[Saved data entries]
>> Start

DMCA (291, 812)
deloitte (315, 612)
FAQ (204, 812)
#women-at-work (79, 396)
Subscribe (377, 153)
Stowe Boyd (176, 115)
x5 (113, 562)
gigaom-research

>> End

### Directions for this task
Could you repeat all of the entries above word for word?

### Task solution
DMCA (291, 812)
deloitte (315, 612)
FAQ (204, 812)
#women-at-work (79, 396)
Subscribe (377, 153)
Stowe Boyd (176, 115)
x5 (113, 562)
gigaom-research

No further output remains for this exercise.